Mistakes to Avoid Before Submitting Your Pull Request
Oliver Pham
Posted on October 27, 2021
After browsing through a lot of beginner-friendly issues, one issue in the Element repo caught my attention. In brief, some text in languages other than English overflows a button in the Home page. I notice I've made several mistakes while completing the PR. If you are a first time contributor like me, you may want to avoid:
- Skipping the contribution guidelines
- Pushing outdated code
First look
Here's a picture of the issue:
It seems that a small CSS fix (revealed below) should resolve the issue, so I asked the maintainers of the repo to work on it. Not until I cloned the repo did I realize the tricky part was building the project for development.
I thought it was just another React project, so I made a pro-gamer's move: skip any type of tutorial. As I result, I wasted 2 days poking around the wrong repo.
Why you should not skip contribution guide
Unlike any open source projects to which I've contributed, this project involves 2 other repos, matrix-react-sdk and matrix-js-sdk. As explained in the Development
guide in the element-web
repo, I need those 2 SDKs in order to build Element successfully for code contribution.
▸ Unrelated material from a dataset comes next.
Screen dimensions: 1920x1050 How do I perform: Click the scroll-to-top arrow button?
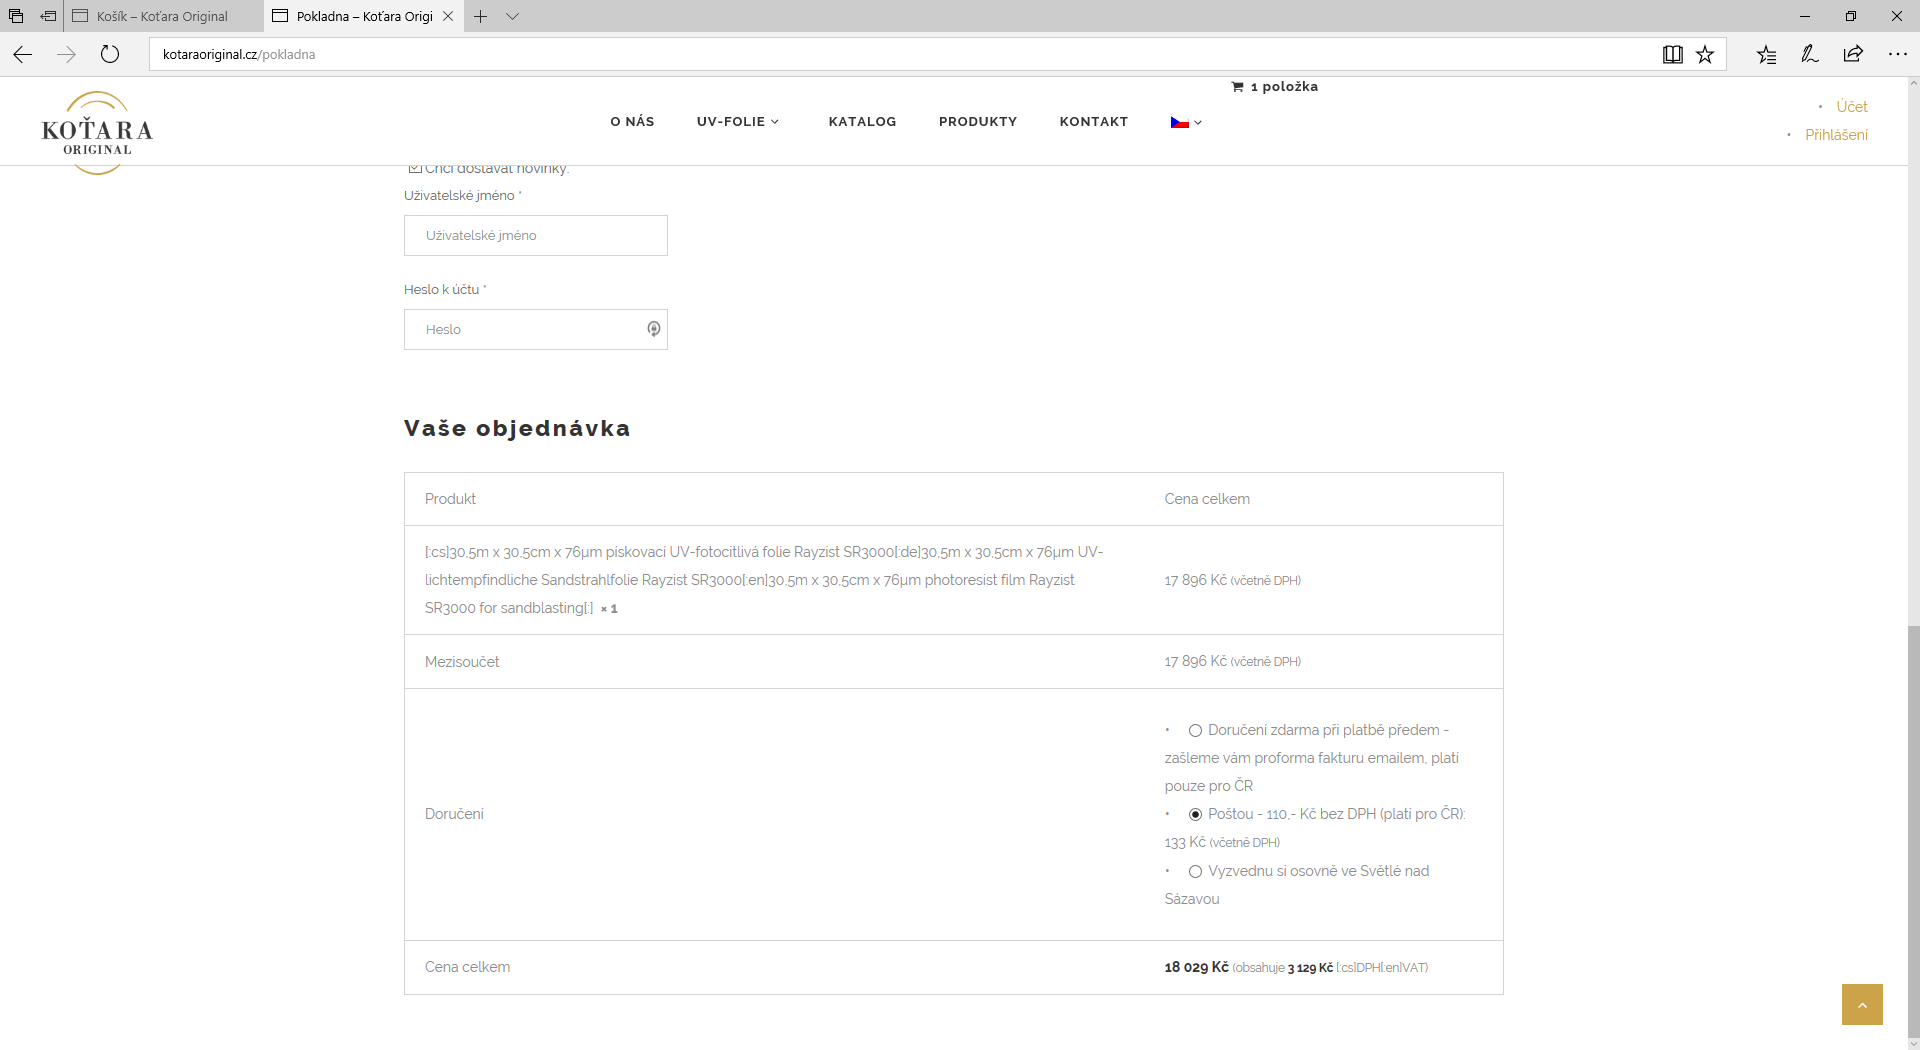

The idea of Element is to be a relatively lightweight "skin" of customisations on top of the underlying
matrix-react-sdk
.matrix-react-sdk
provides both the higher and lower level React components useful for building Matrix communication apps using React.
In other words, despite the issue being filed at the element-web
repo, the code I needed to change was actually underneath the matrix-react-sdk
repo. Such a plot twist, wasn't it? Lesson learned: reading the guidelines actually saves you more time.
After pulling the code from the right repo, the part of the code responsible for the bug could be easily identified. First, the CSS class of the buggy component can be looked up with Chrome DevTools. Then, a global search on Visual Studio Code (Shift + Cmd + F
on Mac, Shift + Ctrl + F
on Windows) can help you reveal its location if it exists in the codebase.
It was something like this:
.mx_HomePage_default_buttons {
margin: 60px auto 0;
width: fit-content;
.mx_AccessibleButton {
padding: 73px 8px 15px; // top: 20px top padding + 40px icon + 13px margin
width: 160px;
height: 132px;
...
}
}
Why you should update your branch
Once I had the fix, I immediately pushed my code up to my GitHub fork and made a PR. This resulted in my PR failing to pass the CI tests. I didn't change a lot of code, so what could have gone wrong?
One collaborator of the project pointed out to me something really useful.
Well, there were actually two useful things, but only one of them helped me pass the CI. There was another code reviewer who left a comment on how I could improve my code further by changing height
to min-height
.
Finally, my PR was completed and merged thanks to help from the members of the Element project.
The same page after my fix was applied:
How I fixed it:
.mx_HomePage_default_buttons {
display: flex;
...
.mx_AccessibleButton {
...
min-height: 132px;
...
}
}
It was my first accepted PR in such a large project with more than 500 contributors. Although it was just a small fix, I couldn't help feeling proud while looking at the result of my contribution and my name in the project's change log. Nevertheless, at the end of the day, the two most important things that I've learned are the mistakes I mentioned above.